Assignment: Extract the text of every entry below exactly; leave images out.

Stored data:
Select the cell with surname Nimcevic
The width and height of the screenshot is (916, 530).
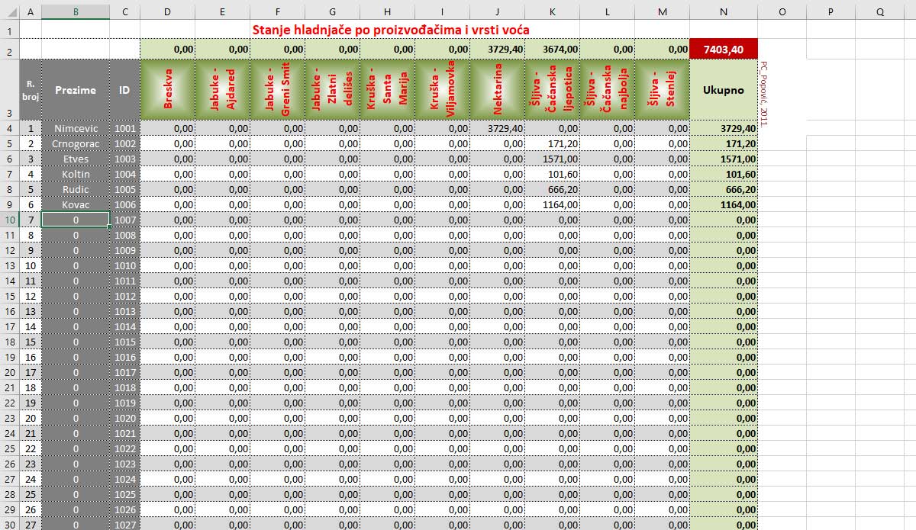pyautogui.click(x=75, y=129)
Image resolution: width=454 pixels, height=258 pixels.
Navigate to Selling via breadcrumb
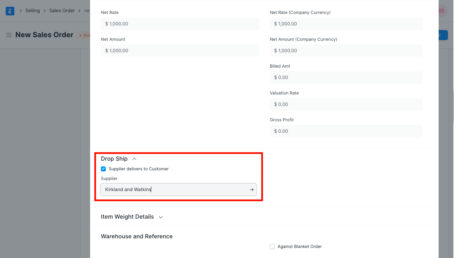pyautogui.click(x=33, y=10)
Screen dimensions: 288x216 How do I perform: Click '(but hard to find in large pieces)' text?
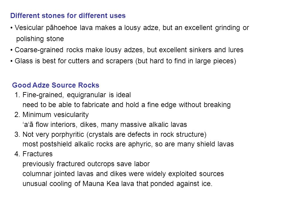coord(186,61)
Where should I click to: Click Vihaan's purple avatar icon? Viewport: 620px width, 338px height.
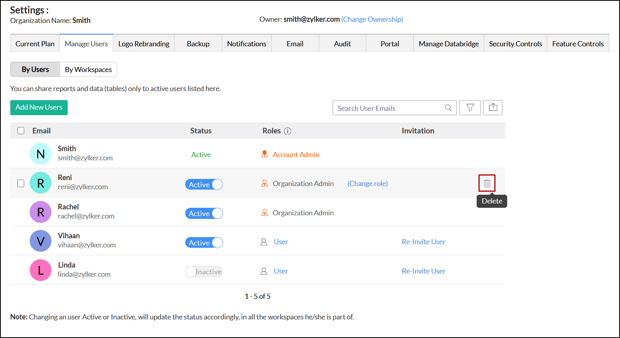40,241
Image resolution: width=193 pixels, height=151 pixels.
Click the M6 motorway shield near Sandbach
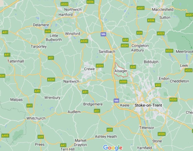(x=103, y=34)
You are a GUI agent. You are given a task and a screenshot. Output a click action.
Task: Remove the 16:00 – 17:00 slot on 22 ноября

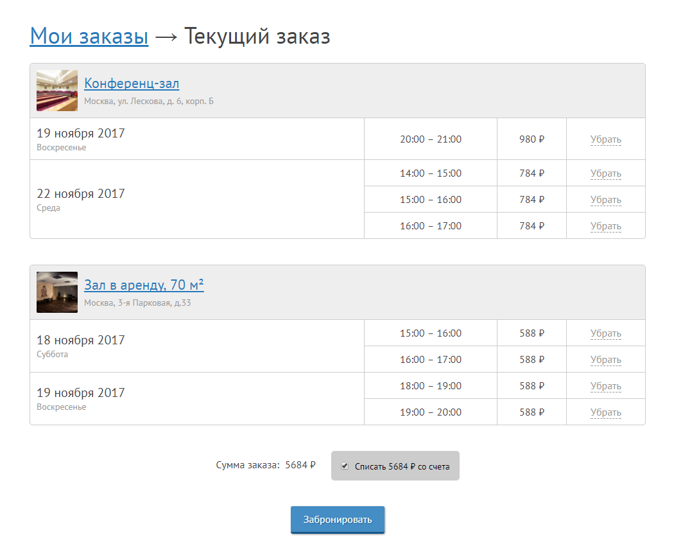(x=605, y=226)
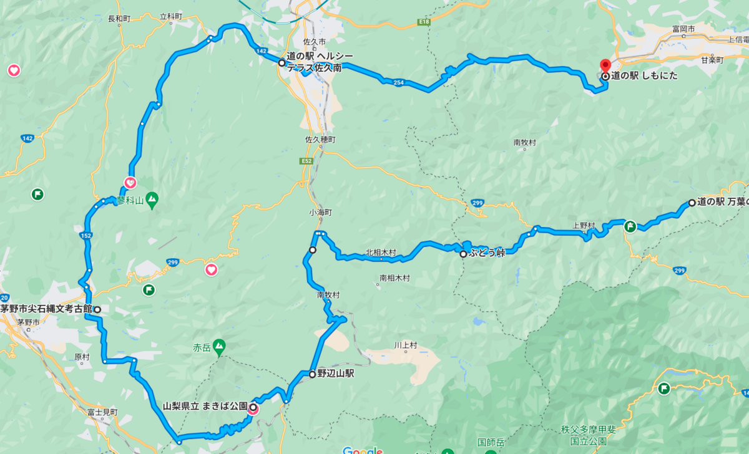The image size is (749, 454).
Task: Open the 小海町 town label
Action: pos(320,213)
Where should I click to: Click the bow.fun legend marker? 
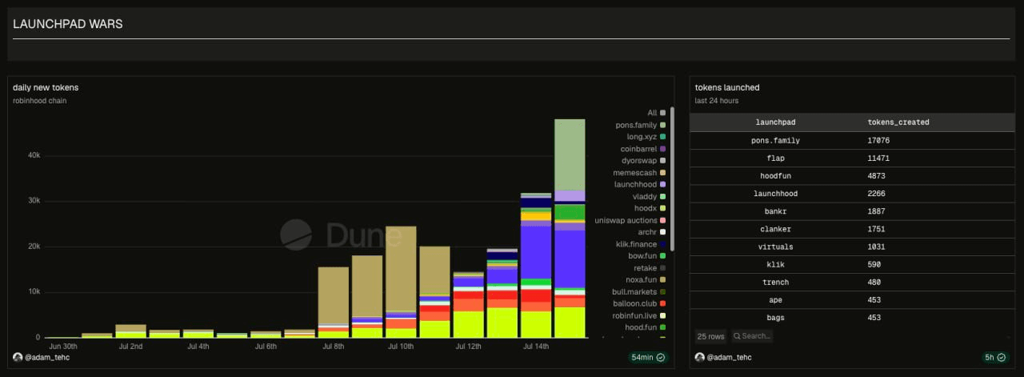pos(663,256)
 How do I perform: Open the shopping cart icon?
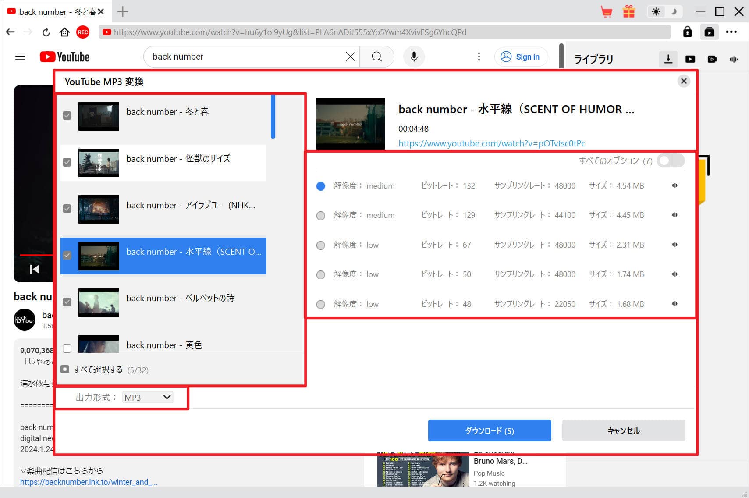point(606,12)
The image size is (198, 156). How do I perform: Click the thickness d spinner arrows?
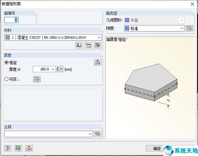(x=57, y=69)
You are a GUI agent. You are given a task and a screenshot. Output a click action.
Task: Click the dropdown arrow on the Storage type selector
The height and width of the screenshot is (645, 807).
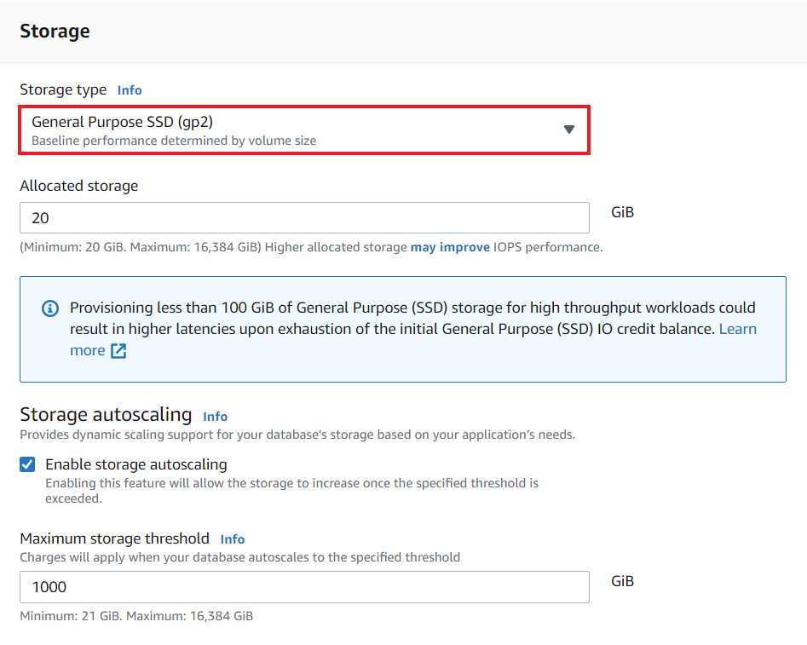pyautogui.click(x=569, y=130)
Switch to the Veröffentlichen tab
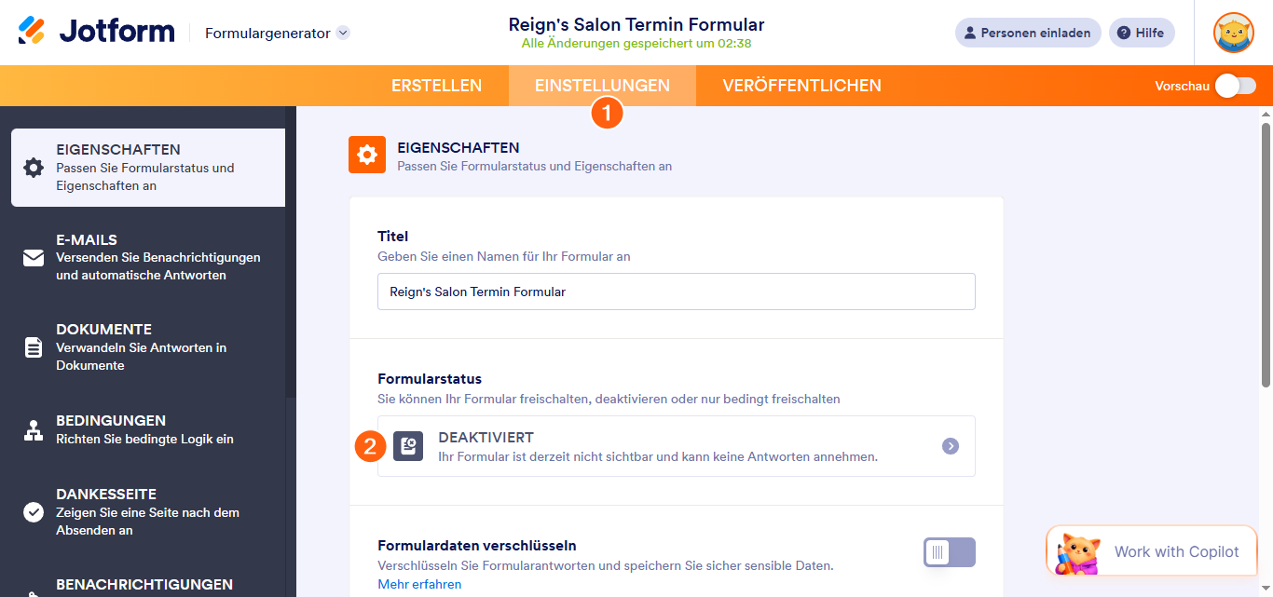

Solution for this task:
Select the cell with surname Nimcevic
The width and height of the screenshot is (916, 530).
pyautogui.click(x=75, y=129)
Image resolution: width=454 pixels, height=258 pixels.
Navigate to Selling via breadcrumb
pyautogui.click(x=33, y=10)
Screen dimensions: 288x216 How do I perform: Click '(but hard to find in large pieces)' text?
coord(186,61)
Where should I click to: Click Vihaan's purple avatar icon? Viewport: 620px width, 338px height.
40,241
Image resolution: width=193 pixels, height=151 pixels.
Click the M6 motorway shield near Sandbach
(x=103, y=34)
You are a GUI agent. You are given a task and a screenshot. Output a click action.
Task: Remove the 16:00 – 17:00 slot on 22 ноября

(x=605, y=226)
The image size is (749, 454).
Task: Open the 小海町 town label
Action: pos(320,213)
Where should I click to: Click the bow.fun legend marker? 
pos(663,256)
 How do I perform: Open the shopping cart icon?
point(606,12)
The image size is (198, 156). How do I perform: Click the thickness d spinner arrows?
(x=57, y=69)
You are a GUI agent. You are given a task and a screenshot. Output a click action.
Task: Click the dropdown arrow on the Storage type selector
The height and width of the screenshot is (645, 807).
pyautogui.click(x=569, y=130)
Switch to the Veröffentlichen tab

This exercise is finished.